Le Conseil de Nazaré a réexaminé le Règlement municipal pour la gestion durable de l'hébergement local lors d'une réunion extraordinaire, afin de régulariser une procédure devenue juridiquement incertaine après un avis de la Commission de coordination et de développement régional de Lisbonne et Vallée du Tage (CCDR-LVT), qui a jugé nulles les décisions précédentes de l'exécutif.
En cause, des délibérations prises les 7 avril et 16 juin, lors desquelles cinq des sept membres de l'exécutif se sont déclarés récusés de la discussion et du vote, pour avoir des activités d'hébergement local ou des proches directement liés à cette activité. seuls deux élus sont restés dans la salle et le document a été approuvé avec ces deux voix, ce qui a conduit la CCDR-LVT à considérer que le quorum légal de quatre membres n'était pas atteint.
Les services juridiques du Conseil et deux juristes consultés par la municipalité ont eu des avis divergents sur l'application des règles de récusation et sur l'existence d'un manque de quorum. Malgré ces divergences, la municipalité a optée pour une solution de prudence et de sécurité juridique, en réapprouvant les décisions sans répéter toute la procédure. Le Conseil a de nouveau approuvé la soumission du projet à une consultation publique et a délibéré sur l'approbation de la proposition de règlement et son envoi à l'assemblée municipale.

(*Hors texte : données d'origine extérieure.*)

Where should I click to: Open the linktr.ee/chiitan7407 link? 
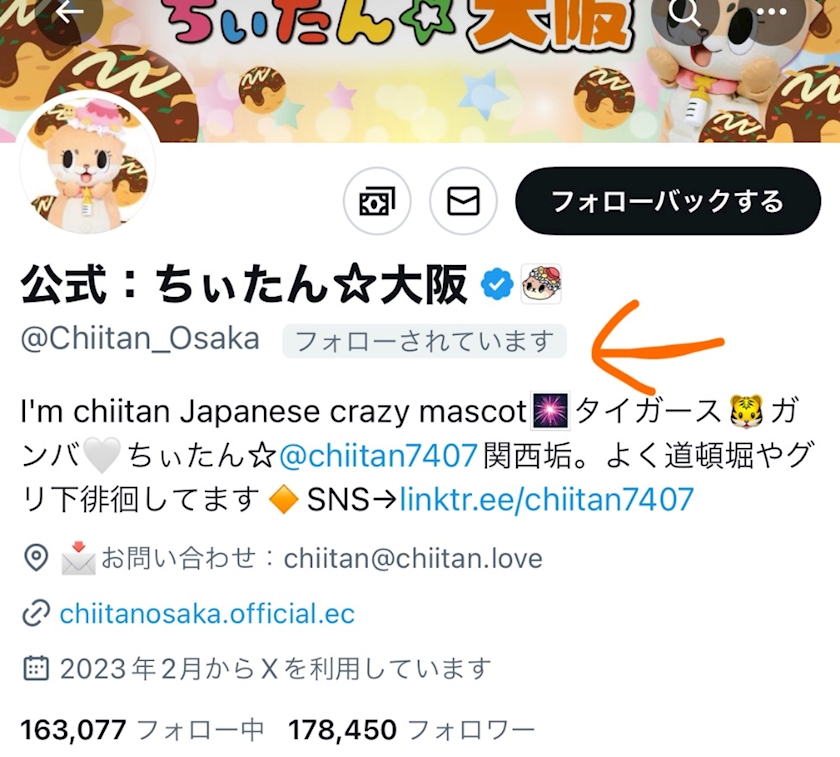[547, 500]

Le président du Conseil, Serafim António, s'est également déclaré récusé pour avoir un proche avec un hébergement local, sa récusation ayant été approuvée à l'unanimité. Cette fois, les élus récusés ont été remplacés et six membres de l'exécutif ont participé à la réunion. La proposition a été approuvée par cinq voix pour et une contre, celle de la conseillère du Chega, Lúcia Loureiro, qui contestait la solution juridique retenue. Jusqu'à l'entrée en vigueur du nouveau règlement, les demandes d'hébergement local continueront d'être examinées selon le régime juridique national.